Asimismo, la organización internacional considera que hay “ejecuciones extrajudiciales” y una grave violación de los derechos humanos "que es también un crimen de derecho internacional", agrega en el informe.
"Dado el contexto en que sucedieron estas muertes y tomando en cuenta la arquitectura institucional que organiza a las fuerzas de seguridad del país, la organización considera que existen razones para pensar que dichas muertes habrían ocurrido con conocimiento de las más altas autoridades del Estado nicaragüense, entre ellas el presidente de la república", se lee además en el punto "Disparar a matar: estrategias de represión de la protesta en Nicaragua".
Hasta el momento, el gobierno de Nicaragua no se ha pronunciado sobre el informe, aunque el presidente Ortega ha negado que la policía tuviera órdenes de disparar a matar.
Sin embargo, autoridades nicaraguenses sí se han responsabilizado por la violencia generada en contra de "grupos delincuenciales", y se han comprometido a permitir la conformación de un grupo de investigación internacional sobre lo ocurrido, aunque no se han dado pasos concretos con respecto a esto.
La cantidad de muertos con motivo de las protestas en el país centroamericano ya alcanza la cifra de al menos 81, desde el 19 de abril, según AI.
Asimismo, el informe indica que en los ocho casos analizados en los que la muerte se produjo por arma de fuego, los muertos "presentaban orificio de entrada del proyectil en una zona de alta letalidad" como la cabeza, el cuello o la región toráxica superior.
"Por otro lado, en al menos cuatro de los casos documentados, existen indicios de que la trayectoria de la bala tuvo una inclinación significativa, de arriba hacia abajo, lo cual sugiere la posibilidad de que una persona, con una posición privilegiada de altura, pudo haber apuntado y disparado", se lee en el punto "Disparar a matar".
El patrón es muy similar al que le describió a BBC Mundo uno de los cirujanos que, durante los primeros días, atendieron de forma voluntaria a numerosos heridos en otro de los hospitales de la capital, el Vivian Pellas.
"Era como estar en una zona de guerra", dijo el cirujano, quien pidió no ser identificado.
Ejecuciones extrajudiciales en Colombia
En todo caso, Nicaragua no es el único país latinoamericano donde AI ha identificado este hecho, catalogado como una grave violación a los derechos humanos.
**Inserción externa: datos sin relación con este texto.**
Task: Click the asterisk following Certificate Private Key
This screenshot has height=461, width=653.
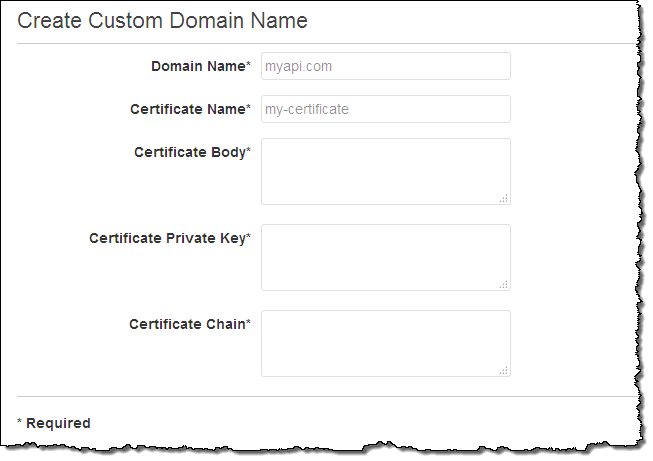Action: 248,237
En Colombia, donde las ejecuciones extrajudiciales han sido llamadas "falsos positivos", también ha sido identificado.
En este país, durante los dos gobiernos del expresidente Álvaro Uribe (2002-2010), los militares secuestraban a personas que no eran guerrilleros y los llevaban lejos de su residencia, para vestirlos como tales, matarlos y colocarlos en el campo de batalla, para luego identificarlos como guerrilleros muertos, indica un informe de AI. 
De acuerdo con Amnistía Internacional, durante esos años, hubo más de 4.000 asesinatos y 70% de ellos están impunes, mientras que para la Organización de Naciones Unidas (ONU) y la ONG Humans Right Watch, fueron 3.000.
Por lo tanto, madres y familiares, en ambos países latinoamericanos, continúan pidiendo justicia para las víctimas.